WHAT TO DO: Copy every line of the material below exactly.

─── RECORD SET

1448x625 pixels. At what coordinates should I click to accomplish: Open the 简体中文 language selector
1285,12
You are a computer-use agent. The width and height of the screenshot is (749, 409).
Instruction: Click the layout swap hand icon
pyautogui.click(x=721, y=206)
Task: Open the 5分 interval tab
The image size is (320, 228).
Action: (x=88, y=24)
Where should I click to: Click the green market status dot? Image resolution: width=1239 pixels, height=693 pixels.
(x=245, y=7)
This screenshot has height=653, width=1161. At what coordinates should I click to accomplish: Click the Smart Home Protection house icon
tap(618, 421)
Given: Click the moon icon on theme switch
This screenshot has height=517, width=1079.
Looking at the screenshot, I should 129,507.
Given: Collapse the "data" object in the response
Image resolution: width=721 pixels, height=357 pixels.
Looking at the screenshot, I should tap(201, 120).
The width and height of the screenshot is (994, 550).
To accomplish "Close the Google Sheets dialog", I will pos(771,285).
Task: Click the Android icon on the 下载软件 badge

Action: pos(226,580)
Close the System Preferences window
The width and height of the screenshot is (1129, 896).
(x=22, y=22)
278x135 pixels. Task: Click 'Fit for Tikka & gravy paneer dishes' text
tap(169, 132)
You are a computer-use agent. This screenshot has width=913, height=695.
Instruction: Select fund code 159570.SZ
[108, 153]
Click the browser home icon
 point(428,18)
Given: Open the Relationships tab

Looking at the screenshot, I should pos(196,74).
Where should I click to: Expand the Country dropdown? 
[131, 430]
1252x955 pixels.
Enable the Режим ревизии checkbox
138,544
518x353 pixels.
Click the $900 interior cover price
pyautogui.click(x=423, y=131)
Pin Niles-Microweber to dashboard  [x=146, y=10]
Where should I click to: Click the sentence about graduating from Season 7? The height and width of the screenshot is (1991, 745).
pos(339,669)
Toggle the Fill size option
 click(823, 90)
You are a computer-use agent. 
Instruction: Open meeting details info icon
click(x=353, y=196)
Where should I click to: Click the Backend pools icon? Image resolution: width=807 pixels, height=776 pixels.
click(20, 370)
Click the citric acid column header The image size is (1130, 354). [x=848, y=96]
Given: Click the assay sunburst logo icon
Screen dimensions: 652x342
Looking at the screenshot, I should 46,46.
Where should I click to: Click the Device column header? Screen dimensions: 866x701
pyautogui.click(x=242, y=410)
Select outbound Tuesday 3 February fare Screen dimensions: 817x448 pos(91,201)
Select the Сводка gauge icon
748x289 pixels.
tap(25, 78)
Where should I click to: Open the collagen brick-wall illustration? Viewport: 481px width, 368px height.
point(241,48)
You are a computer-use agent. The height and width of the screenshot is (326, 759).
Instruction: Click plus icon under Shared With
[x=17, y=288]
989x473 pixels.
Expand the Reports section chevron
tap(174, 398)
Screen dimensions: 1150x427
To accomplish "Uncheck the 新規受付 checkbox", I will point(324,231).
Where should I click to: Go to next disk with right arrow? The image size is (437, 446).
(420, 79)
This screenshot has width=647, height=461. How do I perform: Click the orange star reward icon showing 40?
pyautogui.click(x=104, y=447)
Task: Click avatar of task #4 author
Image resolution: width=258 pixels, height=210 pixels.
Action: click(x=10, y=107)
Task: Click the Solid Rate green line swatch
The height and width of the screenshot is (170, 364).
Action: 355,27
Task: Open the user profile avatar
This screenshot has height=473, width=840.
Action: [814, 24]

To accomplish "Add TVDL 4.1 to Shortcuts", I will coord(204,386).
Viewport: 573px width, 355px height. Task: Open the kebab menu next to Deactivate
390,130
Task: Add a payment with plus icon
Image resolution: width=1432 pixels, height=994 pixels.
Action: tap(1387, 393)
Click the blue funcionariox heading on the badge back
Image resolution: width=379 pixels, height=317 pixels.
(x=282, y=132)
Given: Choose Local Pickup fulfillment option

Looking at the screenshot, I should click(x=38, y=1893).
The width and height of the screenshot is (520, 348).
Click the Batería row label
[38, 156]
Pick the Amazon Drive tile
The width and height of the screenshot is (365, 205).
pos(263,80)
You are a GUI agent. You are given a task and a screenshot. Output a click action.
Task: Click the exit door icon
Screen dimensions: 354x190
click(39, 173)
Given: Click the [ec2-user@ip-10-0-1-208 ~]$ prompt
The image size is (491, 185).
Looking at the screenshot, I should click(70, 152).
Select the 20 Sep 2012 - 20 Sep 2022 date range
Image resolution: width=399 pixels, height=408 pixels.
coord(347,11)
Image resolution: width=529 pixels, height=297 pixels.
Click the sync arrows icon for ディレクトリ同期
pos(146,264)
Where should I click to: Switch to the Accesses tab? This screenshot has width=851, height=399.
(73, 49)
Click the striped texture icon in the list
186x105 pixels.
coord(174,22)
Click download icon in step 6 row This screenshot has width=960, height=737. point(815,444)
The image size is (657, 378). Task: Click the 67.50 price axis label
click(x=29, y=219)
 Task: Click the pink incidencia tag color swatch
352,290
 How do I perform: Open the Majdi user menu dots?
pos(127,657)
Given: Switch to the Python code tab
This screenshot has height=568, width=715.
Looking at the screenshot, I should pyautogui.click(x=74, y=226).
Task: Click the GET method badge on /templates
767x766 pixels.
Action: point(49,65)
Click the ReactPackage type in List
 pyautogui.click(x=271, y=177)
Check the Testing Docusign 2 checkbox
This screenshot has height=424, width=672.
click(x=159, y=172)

──────

SOLUTION TO THIS EXERCISE:
1448x625 pixels. At what coordinates should I click to accomplish: Open the 简体中文 language selector
1285,12
You are a computer-use agent. The width and height of the screenshot is (749, 409).
Instruction: Click the layout swap hand icon
pyautogui.click(x=721, y=206)
Task: Open the 5分 interval tab
The image size is (320, 228).
Action: (x=88, y=24)
Where should I click to: Click the green market status dot? Image resolution: width=1239 pixels, height=693 pixels.
(x=245, y=7)
This screenshot has height=653, width=1161. At what coordinates should I click to accomplish: Click the Smart Home Protection house icon
tap(618, 421)
Given: Click the moon icon on theme switch
This screenshot has height=517, width=1079.
Looking at the screenshot, I should 129,507.
Given: Collapse the "data" object in the response
Image resolution: width=721 pixels, height=357 pixels.
Looking at the screenshot, I should tap(201, 120).
The width and height of the screenshot is (994, 550).
To accomplish "Close the Google Sheets dialog", I will pos(771,285).
Task: Click the Android icon on the 下载软件 badge

Action: pos(226,580)
Close the System Preferences window
The width and height of the screenshot is (1129, 896).
(x=22, y=22)
278x135 pixels. Task: Click 'Fit for Tikka & gravy paneer dishes' text
tap(169, 132)
You are a computer-use agent. This screenshot has width=913, height=695.
Instruction: Select fund code 159570.SZ
[108, 153]
Click the browser home icon
 point(428,18)
Given: Open the Relationships tab

Looking at the screenshot, I should pos(196,74).
Where should I click to: Expand the Country dropdown? 
[131, 430]
1252x955 pixels.
Enable the Режим ревизии checkbox
138,544
518x353 pixels.
Click the $900 interior cover price
pyautogui.click(x=423, y=131)
Pin Niles-Microweber to dashboard  [x=146, y=10]
Where should I click to: Click the sentence about graduating from Season 7? The height and width of the screenshot is (1991, 745).
pos(339,669)
Toggle the Fill size option
 click(823, 90)
You are a computer-use agent. 
Instruction: Open meeting details info icon
click(x=353, y=196)
Where should I click to: Click the Backend pools icon? Image resolution: width=807 pixels, height=776 pixels.
click(20, 370)
Click the citric acid column header The image size is (1130, 354). [x=848, y=96]
Given: Click the assay sunburst logo icon
Screen dimensions: 652x342
Looking at the screenshot, I should 46,46.
Where should I click to: Click the Device column header? Screen dimensions: 866x701
pyautogui.click(x=242, y=410)
Select outbound Tuesday 3 February fare Screen dimensions: 817x448 pos(91,201)
Select the Сводка gauge icon
748x289 pixels.
tap(25, 78)
Where should I click to: Open the collagen brick-wall illustration? Viewport: 481px width, 368px height.
point(241,48)
You are a computer-use agent. The height and width of the screenshot is (326, 759).
Instruction: Click plus icon under Shared With
[x=17, y=288]
989x473 pixels.
Expand the Reports section chevron
tap(174, 398)
Screen dimensions: 1150x427
To accomplish "Uncheck the 新規受付 checkbox", I will point(324,231).
Where should I click to: Go to next disk with right arrow? The image size is (437, 446).
(420, 79)
This screenshot has width=647, height=461. How do I perform: Click the orange star reward icon showing 40?
pyautogui.click(x=104, y=447)
Task: Click avatar of task #4 author
Image resolution: width=258 pixels, height=210 pixels.
Action: click(x=10, y=107)
Task: Click the Solid Rate green line swatch
The height and width of the screenshot is (170, 364).
Action: 355,27
Task: Open the user profile avatar
This screenshot has height=473, width=840.
Action: [814, 24]

To accomplish "Add TVDL 4.1 to Shortcuts", I will coord(204,386).
Viewport: 573px width, 355px height. Task: Open the kebab menu next to Deactivate
390,130
Task: Add a payment with plus icon
Image resolution: width=1432 pixels, height=994 pixels.
Action: tap(1387, 393)
Click the blue funcionariox heading on the badge back
Image resolution: width=379 pixels, height=317 pixels.
(x=282, y=132)
Given: Choose Local Pickup fulfillment option

Looking at the screenshot, I should click(x=38, y=1893).
The width and height of the screenshot is (520, 348).
Click the Batería row label
[38, 156]
Pick the Amazon Drive tile
The width and height of the screenshot is (365, 205).
pos(263,80)
You are a GUI agent. You are given a task and a screenshot. Output a click action.
Task: Click the exit door icon
Screen dimensions: 354x190
click(39, 173)
Given: Click the [ec2-user@ip-10-0-1-208 ~]$ prompt
The image size is (491, 185).
Looking at the screenshot, I should click(70, 152).
Select the 20 Sep 2012 - 20 Sep 2022 date range
Image resolution: width=399 pixels, height=408 pixels.
coord(347,11)
Image resolution: width=529 pixels, height=297 pixels.
Click the sync arrows icon for ディレクトリ同期
pos(146,264)
Where should I click to: Switch to the Accesses tab? This screenshot has width=851, height=399.
(73, 49)
Click the striped texture icon in the list
186x105 pixels.
coord(174,22)
Click download icon in step 6 row This screenshot has width=960, height=737. point(815,444)
The image size is (657, 378). Task: Click the 67.50 price axis label
click(x=29, y=219)
 Task: Click the pink incidencia tag color swatch
352,290
 How do I perform: Open the Majdi user menu dots?
pos(127,657)
Given: Switch to the Python code tab
This screenshot has height=568, width=715.
Looking at the screenshot, I should pyautogui.click(x=74, y=226).
Task: Click the GET method badge on /templates
767x766 pixels.
Action: point(49,65)
Click the ReactPackage type in List
 pyautogui.click(x=271, y=177)
Check the Testing Docusign 2 checkbox
This screenshot has height=424, width=672.
click(x=159, y=172)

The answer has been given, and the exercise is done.